A friend of mine was working with some customer reviews for competitors to the business he was starting. He asked if I would be able to use any of my coding/analysis skills to make the process more efficient. I hadn’t ever really done much with text data before, but with the help of google I was able to draft up these results for him in a few hours.

Notes:

Sections to analyze

overall, feedback, cons

The goal is to try and pull out similar phrases or common value propositions to find trends of they key reasons customers buy and also what they may dislike (the cons)

# load libraries
import pandas as pd
import numpy as np
from wordcloud import WordCloud, STOPWORDS, ImageColorGenerator

from matplotlib import pyplot as plt
import seaborn as sns

from textblob import TextBlob
import nltk
from nltk.corpus import stopwords
from PIL import Image
import collections
from collections import Counter

# create a list of stop words (filler words)
# nltk.download('stopwords')
stopWords = set(stopwords.words('english'))

Load in the data

# read in data from the excel file
raw_data = pd.read_excel("review_data2.xlsx", sheet_name='Bonusly')

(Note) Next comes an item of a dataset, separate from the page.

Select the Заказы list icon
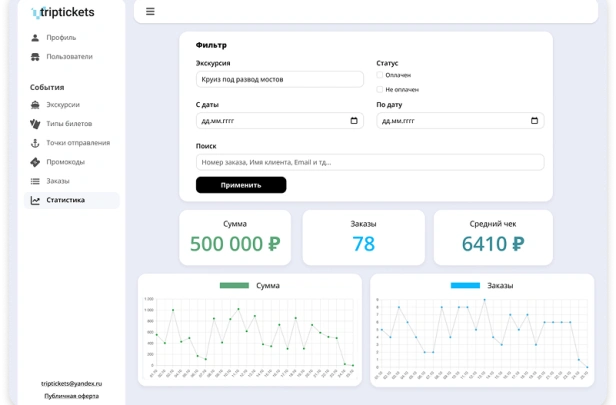This screenshot has height=405, width=616. tap(35, 181)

# check dimensions and format
print(raw_data.shape)
raw_data.head(3)

(1104, 13)

	Name	Title	Industry/Employee Count	Overall Rating	ReviewSource__HalfUnitMarginDiv-lnjke6-1 2	Review Title	Overall	Feedback	Cons	StarRating__Rating-sc-9jwzgg-1 4	RatingContainer__Root-zgij78-0 5	StarRating__Rating-sc-9jwzgg-1 5	RatingContainer__Root-zgij78-0 6
0	Jared M.	NOC Manager	Information Technology and Services, 11-50 emp...	2020-05-05	Source: Capterra	“Zero Admin Overhead Employee Recogntion Platf...	Feed the tool money and watch your employees g...	Ease of Use: Bonusly is the pinnacle of set it...	Bonusly could probably do to work on some addi...	NaT	NaN	NaT	NaN
1	John G.	CTO & Founder	Information Technology and Services, 11-50 emp...	2020-05-05	Source: Capterra	“Peer Recognition...on Autopilot ”	Great!	Can't say enough good things about Bonus.ly. T...	That we didn't implement it sooner at our orga...	2020-05-05	Value for Money	2020-05-05	Likelihood to Recommend
2	Yasser F.	VP of Engineering	Information Technology and Services, 51-200 em...	2020-04-05	Source: Capterra	“A must have in any company”	Bonusly accomplishes what I need which is real...	- Easy to set up and use\n - Slack integration...	- Weak rewards dashboard\n - Manual fulfillmen...	2020-04-05	Value for Money	2020-05-05	Likelihood to Recommend

# raw_data.info()

# raw_data['Industry'].unique()

The Overall Rating and Likelihood to Recommend were read in as dates, so I’ll have to fix that.

Data Cleaning

def format_text(column, company_name):
    # drop punctuation and make everything lowercase
    column = column.str.replace('[^\w\s]','').str.lower()
    
    # remove company name since it shows up in all cases
    column = column.str.replace(company_name.lower(), '')
#     column = column.str.replace('nan', '')
    
    return column.astype(str)


# function to clean up the text data
def clean_data(data, company_name, cols_to_keep = []):
    
    # to prevent overwriting the original data
    data = data.copy()
    
    # get actual overall rating value instead of a date
    data['Rating_'] = data['Overall Rating'].dt.month
    
    # covert all text to lowercase, and drop punctuation
    data['Overall_'] = format_text(data['Overall'], company_name=company_name)
    data['Overall_'] = np.where(data['Overall_'] == 'nan', '', data['Overall_'])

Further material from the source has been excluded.